Most telling when regard is had to the probabilities, is the evidence of Boltmann himself. He is the person who paid the bribe. He had nothing to gain from giving evidence other than to implicate himself in the serious crime of corruption. Not only did he do so, but he travelled at great cost, both in terms of time and money, firstly to Beit Bridge in order to give evidence at the disciplinary enquiry, and secondly to Makhado, previously called Louis Trichardt, to give evidence at the arbitration. As Boltmann himself says in his evidence, and his frustration is palpable, and I quote from this evidence under cross-examination (this is when it was suggested to him under cross-examination that he was fabricating his version):

'You know that is way below my intelligence here man. You know to think that I could fabricate a story like this. You know come out of the blue. I mean to come and sit here in Louis Trichardt, to come and make up a story that we fabricated somewhere, you know I feel that you are insulting my intelligence here man. You know for what reason do you think would I fabricate a story like this. You know, at my own expense. I do not get no benefit from coming here, not at all.'

That exasperated statement has the ring of truth to it. Throughout his evidence Mr Boltmann, without this court having seen his demeanour but from a reading of the transcript, created the evidence of a credible witness, a person who had done wrong but was now doing the right thing’.

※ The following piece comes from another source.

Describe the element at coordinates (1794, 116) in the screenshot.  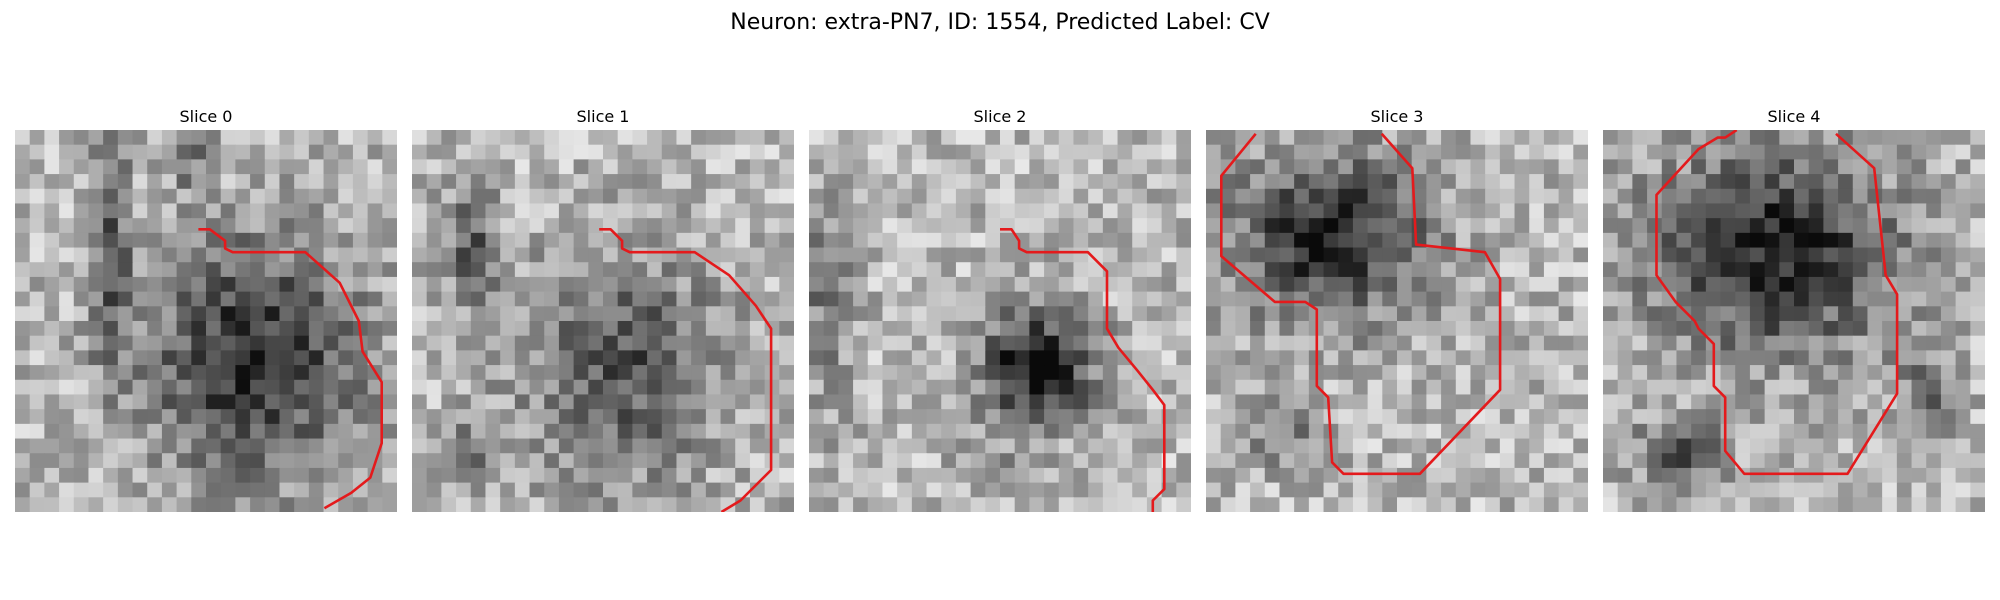
I see `slice-title-4: Slice 4` at that location.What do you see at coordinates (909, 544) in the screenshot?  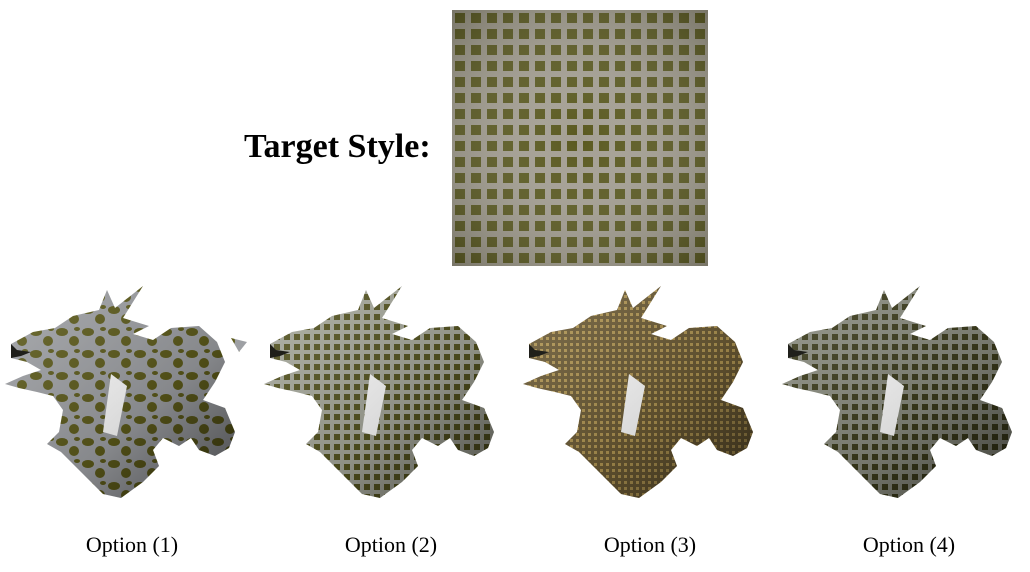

[51] I am therefore of the view that the second respondent correctly considered the evidence provided by Langa and Mkhize.

[52] Having had sight of all of the documents and evidence placed before the second respondent and considered by him and the transcript of the arbitration proceedings, the conclusion that the second respondent came to in respect of the evidence is in my view the only reasonable inference that could have been drawn from the evidence and at the very least does not fall foul of the threshold set in Sidumo.


[53] Accordingly, I am of the view that the second respondent’s award does not contain irregularities sufficient to justify the setting aside of his award and is not so unreasonable that another decision maker could not come to the same findings.


In the premises, I make the following order:

1. The applicant’s review application is dismissed.

2. There is no order as to costs.

Lancaster AJ

Acting Judge of the Labour Court of South Africa


For the Applicant: Adv J S Mphahlani

Instructed by: Baloyi Attorneys

For the Respondent: Adv X D Matyolo

Instructed by: Mkhabela Huntley Adekeye Inc

[1] No 66 of 1995 (as amended).

[3] (1997) 18 ILJ 367 (LAC)

[4] (2010) 31 ILJ 452 (LC) at para 17.

[5] (2013) 34 ILJ 2795 (SCA) at para 25.

[6] (2013) 34 ILJ 2779 (SCA) at para 21.